В декабре сорок первого, когда фашистам дали прикурить под Москвой, в госпитале появились раненые пленные, немцы и румыны. Разместили их, конечно, отдельно от наших бойцов, а медперсонал был один на всех. И дружинницы – тоже…
Вот этого-то безотказная, самоотверженная труженица Таня стерпеть никак не могла. Как же это она, комсомолка, станет ухаживать за врагами? Да ни за что на свете! Вчера только от ранения в живот умер молоденький парнишка-сибиряк. Может, кто-то из этих румын или немцев убил его, а она за ними ухаживать должна?!
Таня готова была сутками не отходить от наших раненых бойцов, всю кровь им отдать до капельки, если потребуется, а врагов стрелять надо, а не лечить! И никто не мог её переубедить, ни старшая медсестра, ни начальник отделения. И только вмешательство главврача, пожилого, мудрого человека, заставило Таню до некоторой степени пересмотреть своё отношение к пленным
Таня стала раздавать им еду. Однако при этом на них старалась не глядеть. Не потому, что боялась увидеть страшные раны или обмороженные лица – ей уже доводилось видеть и не такое. Просто они вызывали в душе молодой девушки острое отвращение, словно перед нею не люди, а какие-то склизкие, мерзко пахнущие существа…

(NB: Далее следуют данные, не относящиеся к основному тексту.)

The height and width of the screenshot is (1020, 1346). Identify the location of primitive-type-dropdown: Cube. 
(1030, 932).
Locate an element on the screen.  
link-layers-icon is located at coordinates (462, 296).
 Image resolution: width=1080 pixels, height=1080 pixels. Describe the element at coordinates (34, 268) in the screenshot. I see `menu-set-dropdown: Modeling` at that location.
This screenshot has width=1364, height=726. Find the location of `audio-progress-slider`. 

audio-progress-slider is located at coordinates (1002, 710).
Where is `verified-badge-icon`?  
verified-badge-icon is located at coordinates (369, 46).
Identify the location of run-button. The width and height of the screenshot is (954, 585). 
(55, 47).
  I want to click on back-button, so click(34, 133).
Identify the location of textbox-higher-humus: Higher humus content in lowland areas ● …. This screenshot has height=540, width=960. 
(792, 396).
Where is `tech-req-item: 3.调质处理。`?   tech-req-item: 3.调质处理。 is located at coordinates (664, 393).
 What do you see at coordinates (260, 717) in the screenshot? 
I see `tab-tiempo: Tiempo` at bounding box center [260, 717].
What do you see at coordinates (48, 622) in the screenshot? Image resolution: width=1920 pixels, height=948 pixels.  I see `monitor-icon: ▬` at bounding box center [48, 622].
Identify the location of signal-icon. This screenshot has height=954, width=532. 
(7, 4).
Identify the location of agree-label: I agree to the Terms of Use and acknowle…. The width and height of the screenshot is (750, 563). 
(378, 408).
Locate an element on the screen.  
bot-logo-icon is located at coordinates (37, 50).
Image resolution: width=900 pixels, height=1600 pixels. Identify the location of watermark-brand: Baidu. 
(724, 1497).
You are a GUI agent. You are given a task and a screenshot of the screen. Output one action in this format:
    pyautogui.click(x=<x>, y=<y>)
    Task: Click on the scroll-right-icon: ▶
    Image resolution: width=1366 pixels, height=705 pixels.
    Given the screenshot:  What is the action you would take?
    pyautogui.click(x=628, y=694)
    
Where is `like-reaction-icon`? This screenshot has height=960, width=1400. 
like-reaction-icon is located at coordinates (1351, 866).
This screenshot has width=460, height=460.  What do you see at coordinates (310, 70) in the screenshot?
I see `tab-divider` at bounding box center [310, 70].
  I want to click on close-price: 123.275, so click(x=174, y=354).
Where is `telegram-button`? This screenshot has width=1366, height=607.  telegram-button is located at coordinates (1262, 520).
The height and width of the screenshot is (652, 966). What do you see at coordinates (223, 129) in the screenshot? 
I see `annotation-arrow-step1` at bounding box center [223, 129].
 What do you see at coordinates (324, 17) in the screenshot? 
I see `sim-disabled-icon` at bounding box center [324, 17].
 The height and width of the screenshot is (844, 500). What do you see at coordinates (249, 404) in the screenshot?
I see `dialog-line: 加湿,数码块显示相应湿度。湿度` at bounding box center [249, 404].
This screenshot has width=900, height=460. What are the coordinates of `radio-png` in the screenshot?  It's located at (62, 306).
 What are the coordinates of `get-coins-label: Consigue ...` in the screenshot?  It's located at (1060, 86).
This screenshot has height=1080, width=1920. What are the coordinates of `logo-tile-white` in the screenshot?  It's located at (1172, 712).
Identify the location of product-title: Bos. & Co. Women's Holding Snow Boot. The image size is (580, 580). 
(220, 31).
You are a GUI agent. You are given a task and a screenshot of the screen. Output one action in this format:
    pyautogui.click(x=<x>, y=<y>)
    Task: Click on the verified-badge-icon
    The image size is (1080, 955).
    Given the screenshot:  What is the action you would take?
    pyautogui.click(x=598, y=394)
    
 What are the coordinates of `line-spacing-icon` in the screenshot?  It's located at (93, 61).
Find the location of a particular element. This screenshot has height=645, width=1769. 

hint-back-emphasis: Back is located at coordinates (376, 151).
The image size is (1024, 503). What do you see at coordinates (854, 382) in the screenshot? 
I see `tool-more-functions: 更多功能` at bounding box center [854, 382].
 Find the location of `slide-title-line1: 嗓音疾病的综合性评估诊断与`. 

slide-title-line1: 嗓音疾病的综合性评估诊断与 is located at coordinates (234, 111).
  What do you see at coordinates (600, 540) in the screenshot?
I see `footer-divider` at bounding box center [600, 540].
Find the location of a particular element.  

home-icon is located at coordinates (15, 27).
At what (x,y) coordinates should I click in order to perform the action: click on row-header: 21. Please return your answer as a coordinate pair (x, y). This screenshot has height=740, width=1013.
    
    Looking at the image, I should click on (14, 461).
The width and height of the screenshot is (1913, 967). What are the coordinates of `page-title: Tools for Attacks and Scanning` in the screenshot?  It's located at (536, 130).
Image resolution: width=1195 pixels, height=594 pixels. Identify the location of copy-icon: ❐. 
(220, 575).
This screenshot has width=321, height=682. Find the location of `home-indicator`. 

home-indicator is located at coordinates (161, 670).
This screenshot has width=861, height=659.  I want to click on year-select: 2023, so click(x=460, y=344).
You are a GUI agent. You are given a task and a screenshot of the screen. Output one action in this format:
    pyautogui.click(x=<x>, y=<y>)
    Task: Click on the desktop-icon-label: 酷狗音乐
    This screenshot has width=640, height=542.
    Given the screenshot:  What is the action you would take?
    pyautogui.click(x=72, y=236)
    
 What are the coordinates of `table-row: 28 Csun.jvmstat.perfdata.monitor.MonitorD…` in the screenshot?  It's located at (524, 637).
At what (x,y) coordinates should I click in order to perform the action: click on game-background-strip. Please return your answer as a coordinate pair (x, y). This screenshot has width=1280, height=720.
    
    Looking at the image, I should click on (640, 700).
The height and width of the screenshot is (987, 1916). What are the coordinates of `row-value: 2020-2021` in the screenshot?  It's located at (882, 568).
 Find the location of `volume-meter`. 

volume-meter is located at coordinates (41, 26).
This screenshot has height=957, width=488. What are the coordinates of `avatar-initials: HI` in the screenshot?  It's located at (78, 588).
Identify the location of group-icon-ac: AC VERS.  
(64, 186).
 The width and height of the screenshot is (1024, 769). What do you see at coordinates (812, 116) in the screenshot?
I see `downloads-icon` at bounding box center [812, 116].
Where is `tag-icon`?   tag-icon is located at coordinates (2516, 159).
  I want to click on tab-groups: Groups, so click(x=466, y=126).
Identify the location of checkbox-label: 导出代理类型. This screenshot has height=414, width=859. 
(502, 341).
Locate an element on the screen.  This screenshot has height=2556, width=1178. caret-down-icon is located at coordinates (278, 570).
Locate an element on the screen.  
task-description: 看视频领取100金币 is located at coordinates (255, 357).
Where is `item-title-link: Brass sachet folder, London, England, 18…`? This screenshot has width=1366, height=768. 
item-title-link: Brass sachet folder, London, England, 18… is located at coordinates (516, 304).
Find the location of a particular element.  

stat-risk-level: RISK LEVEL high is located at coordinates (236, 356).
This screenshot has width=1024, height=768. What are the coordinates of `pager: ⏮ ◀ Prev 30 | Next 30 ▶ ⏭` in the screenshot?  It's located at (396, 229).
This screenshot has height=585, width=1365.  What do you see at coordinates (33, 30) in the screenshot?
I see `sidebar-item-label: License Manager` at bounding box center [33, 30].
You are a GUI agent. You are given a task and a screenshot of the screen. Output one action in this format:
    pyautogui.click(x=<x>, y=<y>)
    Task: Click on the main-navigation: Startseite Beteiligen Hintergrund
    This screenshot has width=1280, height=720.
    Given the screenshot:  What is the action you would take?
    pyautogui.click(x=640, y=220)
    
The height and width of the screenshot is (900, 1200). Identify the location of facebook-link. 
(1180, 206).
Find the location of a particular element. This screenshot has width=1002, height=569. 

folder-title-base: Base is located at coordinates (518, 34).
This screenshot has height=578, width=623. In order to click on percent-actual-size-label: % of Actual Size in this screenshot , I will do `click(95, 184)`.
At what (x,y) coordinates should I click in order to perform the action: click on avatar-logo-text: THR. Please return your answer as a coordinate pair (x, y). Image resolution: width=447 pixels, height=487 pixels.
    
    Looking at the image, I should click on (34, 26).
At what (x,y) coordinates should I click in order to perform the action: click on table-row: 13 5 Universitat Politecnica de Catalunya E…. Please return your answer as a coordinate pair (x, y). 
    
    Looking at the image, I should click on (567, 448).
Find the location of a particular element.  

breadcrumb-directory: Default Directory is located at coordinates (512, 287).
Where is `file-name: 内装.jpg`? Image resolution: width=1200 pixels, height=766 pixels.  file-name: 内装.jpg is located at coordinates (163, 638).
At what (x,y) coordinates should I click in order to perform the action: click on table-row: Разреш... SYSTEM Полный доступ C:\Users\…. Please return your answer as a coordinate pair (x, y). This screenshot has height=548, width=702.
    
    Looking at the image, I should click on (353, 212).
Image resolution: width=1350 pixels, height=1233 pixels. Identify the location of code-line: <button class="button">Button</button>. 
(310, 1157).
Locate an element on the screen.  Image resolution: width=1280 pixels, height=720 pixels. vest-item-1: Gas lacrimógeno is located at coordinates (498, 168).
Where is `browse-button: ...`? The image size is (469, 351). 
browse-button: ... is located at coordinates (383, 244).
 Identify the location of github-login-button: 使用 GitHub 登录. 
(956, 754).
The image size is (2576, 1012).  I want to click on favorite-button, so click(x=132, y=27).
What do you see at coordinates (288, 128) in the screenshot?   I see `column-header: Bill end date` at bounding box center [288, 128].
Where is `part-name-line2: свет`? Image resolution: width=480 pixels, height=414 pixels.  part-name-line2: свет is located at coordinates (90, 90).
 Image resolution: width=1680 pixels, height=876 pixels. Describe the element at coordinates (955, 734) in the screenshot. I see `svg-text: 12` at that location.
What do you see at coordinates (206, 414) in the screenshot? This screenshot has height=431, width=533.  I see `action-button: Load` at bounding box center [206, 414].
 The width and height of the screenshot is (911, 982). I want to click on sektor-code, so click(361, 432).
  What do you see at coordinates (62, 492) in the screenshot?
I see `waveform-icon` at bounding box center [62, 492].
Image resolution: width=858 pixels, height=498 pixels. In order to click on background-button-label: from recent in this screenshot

Пленные же были по большей части молчаливы, на лицах некоторых из них, особенно немцев, было написано удивление, точно они до конца ещё не могли поверить в то, что они в плену у русских, а не на тёплых квартирах в поверженном Кремле, как обещал им фюрер.
…Таня с брезгливым выражением хорошенького личика, разливала в стаканы чай, глядя поверх голов сидевших за столом фашистов.
– Генуг! Генуг! – услышала она и грозно посмотрела на того, кто посмел произнести эти непонятные слова.
Немец с перебинтованной головой и голубыми глазами жестом показывал, что Таня перелила кипяток через край стакана. Таня отодвинула стаканы, достала из кармана халата тряпочку и смахнула лужицу со стола на пол.
Позже она узнала, что слово это – «генуг» – означает: хватит, довольно. И когда потом слышала его, мысленно отвечала ненавистным фашистам: нет, ещё не хватит, вы ещё узнаете, что такое «генуг»!
Главная роль
Сашка Куликовский был из тех, кого принято называть душой компании. Даже если в компании этой оказывался впервые и толком никого не знал. Но несколько острых словечек, сказанных во время, весёлая шутка, к месту рассказанный анекдот и вот уже взоры всех присутствующих устремлены на Сашку. А смешил он не только словами, но и богатой мимикой, жестами, иной раз красноречивой позой. Девушки обожали его и зачастую предпочитали писаным красавцам, случавшимся в той же компании.